At SarkariPixel.in, security is not a feature—it is our foundation. We built this platform to ensure that Indian job aspirants can prepare their sensitive documents without the fear of data leaks or identity theft. This page outlines the technical safeguards we have implemented to protect your privacy.

  1. On-Device Architecture (RAM-Only Processing)

    The core “Secret Sauce” of SarkariPixel is our Client-Side Architecture.

    • Local Execution: Image resizing, KB compression, and PDF merging happen locally on your device using HTML5 Canvas, WebAssembly, and pdf-lib.
    • Zero-Server Uploads: Your Aadhar cards, signatures, and marksheets are processed in your browser's RAM. They are never transmitted to our servers or stored in any cloud database.
    • Network Independence: Once the tool page is loaded, you can technically finish your work even if you disconnect from the internet.
  2. Secure Browsing & HSTS

    We ensure that your connection to SarkariPixel is always encrypted and authenticated.

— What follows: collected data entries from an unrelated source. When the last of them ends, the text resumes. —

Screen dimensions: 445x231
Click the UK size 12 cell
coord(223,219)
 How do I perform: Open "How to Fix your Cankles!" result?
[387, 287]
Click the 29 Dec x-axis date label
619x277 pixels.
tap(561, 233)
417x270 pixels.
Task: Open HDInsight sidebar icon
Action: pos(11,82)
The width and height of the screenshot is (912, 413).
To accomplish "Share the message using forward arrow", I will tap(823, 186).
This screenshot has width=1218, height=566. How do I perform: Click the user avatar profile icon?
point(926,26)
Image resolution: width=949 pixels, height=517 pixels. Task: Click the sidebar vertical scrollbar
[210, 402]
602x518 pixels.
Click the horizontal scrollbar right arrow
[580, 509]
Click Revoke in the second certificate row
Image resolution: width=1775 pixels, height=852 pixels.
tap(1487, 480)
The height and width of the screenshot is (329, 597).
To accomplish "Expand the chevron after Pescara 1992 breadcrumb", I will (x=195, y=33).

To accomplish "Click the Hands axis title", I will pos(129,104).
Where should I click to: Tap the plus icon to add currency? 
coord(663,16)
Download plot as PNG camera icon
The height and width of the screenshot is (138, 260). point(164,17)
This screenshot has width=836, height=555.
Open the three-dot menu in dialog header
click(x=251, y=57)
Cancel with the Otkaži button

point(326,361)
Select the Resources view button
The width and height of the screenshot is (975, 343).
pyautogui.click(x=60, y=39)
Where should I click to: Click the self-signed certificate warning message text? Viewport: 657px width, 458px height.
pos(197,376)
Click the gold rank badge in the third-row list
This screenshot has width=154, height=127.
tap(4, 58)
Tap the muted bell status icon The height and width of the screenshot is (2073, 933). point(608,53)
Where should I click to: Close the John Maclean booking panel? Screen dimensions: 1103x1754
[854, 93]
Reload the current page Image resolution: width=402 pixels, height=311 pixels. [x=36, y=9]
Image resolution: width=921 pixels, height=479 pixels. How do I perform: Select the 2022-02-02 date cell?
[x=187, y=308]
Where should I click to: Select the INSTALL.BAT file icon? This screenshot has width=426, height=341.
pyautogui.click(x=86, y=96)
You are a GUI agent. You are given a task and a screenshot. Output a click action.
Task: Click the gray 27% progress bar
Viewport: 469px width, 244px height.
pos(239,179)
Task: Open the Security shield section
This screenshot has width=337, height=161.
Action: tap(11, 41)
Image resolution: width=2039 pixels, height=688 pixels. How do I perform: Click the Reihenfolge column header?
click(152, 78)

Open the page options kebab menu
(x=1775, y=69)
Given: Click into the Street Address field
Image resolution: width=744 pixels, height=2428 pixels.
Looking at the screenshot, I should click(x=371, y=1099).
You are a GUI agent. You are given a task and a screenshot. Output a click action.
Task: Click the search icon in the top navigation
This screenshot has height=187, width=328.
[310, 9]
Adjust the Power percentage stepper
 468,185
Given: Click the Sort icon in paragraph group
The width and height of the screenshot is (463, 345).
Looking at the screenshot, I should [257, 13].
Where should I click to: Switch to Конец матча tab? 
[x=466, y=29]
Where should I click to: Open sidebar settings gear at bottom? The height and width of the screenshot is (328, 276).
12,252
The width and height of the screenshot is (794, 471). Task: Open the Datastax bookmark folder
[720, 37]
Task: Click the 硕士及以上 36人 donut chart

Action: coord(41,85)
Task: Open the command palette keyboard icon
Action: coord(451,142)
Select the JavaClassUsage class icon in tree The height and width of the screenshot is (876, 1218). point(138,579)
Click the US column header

    • SSL/HTTPS: All traffic is served over a secure, encrypted tunnel.
    • HSTS (Strict Transport Security): We have enabled HSTS to force browsers to interact with SarkariPixel.in only via HTTPS. This eliminates the risk of “man-in-the-middle” attacks.
    • Browser Lock: We encourage aspirants to always check the “Padlock” icon in their browser address bar before processing documents.
  3. Dependency Management & Audits

    We rely on industry-standard, open-source libraries to power our tools.

    • Controlled Libraries: We use pinned versions of pdf-lib and pdf.js to ensure stability.
    • Regular Patching: We monitor our dependencies for CVEs (Common Vulnerabilities and Exposures) and apply security patches within 72 hours of any critical disclosure.
    • No Third-Party Tracking: We do not use tracking pixels or fingerprinting scripts that compromise your device's security.
  4. Storage Discipline

    We follow a strict “No-Persistence” policy for your data.

    • Session-Only: Your processed documents are deleted from your browser's memory the microsecond you close the tab.
    • Minimal LocalStorage: We only use localStorage to save your UI preferences (like your last selected Exam Preset) to make your experience faster. We never save personal data, images, or PDFs in the browser cache.
  5. Responsible Disclosure

    We value the contribution of the security community. If you discover a technical vulnerability on our platform, we invite you to report it.

    • Reporting: Please email details to support@sarkaripixel.in.
    • Policy: We acknowledge every report within 48 hours and prioritize fixing critical bugs that could affect user privacy.
  6. Incident Response Plan

    In the unlikely event of a technical incident, our protocol is:

    • Isolate: Immediately identify and patch the vulnerability.
    • Disclose: Publish a transparent post-mortem on this page.
    • Remediate: Provide clear steps for users to secure their local devices if necessary.
  7. Security Roadmap for 2026

    While the site is technically stable for our 6-month study pause, our future security goals include:

    • Offline Desktop App: A signed, standalone build for 100% offline document prep.
    • Security.txt: Implementing a standardized security.txt file in our root directory for easier vulnerability reporting.